Le finanze dell'Impero Ottomano si trovarono in una situazione così difficile che non era più in grado di pagare nemmeno gli interessi del debito estero contratto, figuriamoci il capitale. L'imperialismo britannico non si lasciò sfuggire l'occasione. Attraverso il continuo indebitamento dell'Impero Ottomano, ha costantemente aumentato la sua influenza economica, finanziaria e, di conseguenza, politica sull'Impero. Quando l'Impero Ottomano non fu più in grado di pagare i propri debiti, fu trovata la seguente formula umiliante: lo Stato, incapace di pagare i propri debiti, lasciò alla Banca Ottomana la gestione, il coordinamento e la riscossione di alcune voci di entrata per poter saldare i debiti. Al posto dello Stato Ottomano, sarebbe stata una banca straniera, la Banca Ottomana, a svolgere questo compito. Il Decreto del Ramadan del 1875 è, in questo contesto, molto doloroso, umiliante e pieno di lezioni.

Gli inglesi, che hanno scritto il libro sull'imperialismo, la diplomazia e l'intelligence nel mondo, non si sono certo accontentati di questa grande concessione strappata all'Impero Ottomano. Sfruttando sia la loro forte influenza sull'Impero, sia la pesante sconfitta subita dagli Ottomani nella guerra russo-turca del 1877-1878 (nota anche come guerra del 93), hanno preso in consegna l'amministrazione dell'isola di Cipro dagli Ottomani. Nel 1878, sotto il nome di "affitto", o per usare un termine di moda negli ultimi anni, si sono insediati sull'isola di Cipro. In apparenza, Londra stava aiutando Istanbul, difendendo gli Ottomani contro i russi. In realtà, Cipro era uscita dalle mani degli Ottomani ed era passata sotto l'amministrazione britannica.

Né il Decreto del Ramadan del 1875, né la Prima Costituzione del 1876 riuscirono a prevenire il collasso economico, politico e militare. Alla fine, la pesante spirale del debito portò a un giogo ancora più pesante e nel 1881 fu firmato il Decreto di Muharrem. Così, per poter pagare i propri debiti, l'Impero lasciò la gestione delle entrate assegnate ai creditori all'Amministrazione del Debito Pubblico Ottomano (Düyunu Umumiye İdaresi). Lo Stato perse la sua indipendenza economica e finanziaria a tal punto che non fu più in grado di redigere il proprio bilancio senza ottenere il permesso dai creditori.
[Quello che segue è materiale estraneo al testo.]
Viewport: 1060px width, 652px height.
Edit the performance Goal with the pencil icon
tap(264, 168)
L'edificio della Düyunu Umumiye a Istanbul, nel distretto di Fatih, è l'edificio del Liceo di Istanbul (precedentemente noto come Liceo Maschile di Istanbul) in via Türk Ocağı. Di fronte all'edificio si trova il Centro Generale del Comitato di Unione e Progresso. Questo edificio del quartier generale è noto anche come la villa rossa, la villa rosa o la villa cremisi. Accanto al liceo, l'edificio che si affaccia su un lato su via Türk Ocağı e sull'altro sulla Prefettura di Istanbul, è il Consolato Generale della Repubblica Islamica dell'Iran a Istanbul. L'edificio della Prefettura alla Sublime Porta (Babıali) è l'ufficio del Gran Visir dell'epoca ottomana, ovvero l'edificio in cui prestava servizio il Gran Visir (primo ministro).
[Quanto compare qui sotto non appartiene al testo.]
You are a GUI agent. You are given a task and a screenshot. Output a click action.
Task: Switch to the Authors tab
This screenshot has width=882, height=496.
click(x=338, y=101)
È perché la giovane Repubblica ha tratto le lezioni necessarie dal collasso vissuto dall'Impero Ottomano che l'industria nazionale, le politiche di sostituzione delle importazioni, la diffusione dell'industria su tutto il territorio nazionale, l'economia pianificata, lo sviluppo pianificato, il bilancio in pareggio, l'equilibrio del commercio estero e l'evitare il più possibile il debito estero sono stati tra le sue priorità. Come risultato della politica economica perseguita da Gazi Mustafa Kemal Atatürk, che sapeva molto bene che non può esserci sovranità nazionale senza sovranità finanziaria, che non può esserci indipendenza politica senza indipendenza economica e che non può esserci indipendenza senza economia, la giovane Repubblica ha creato quasi un miracolo economico.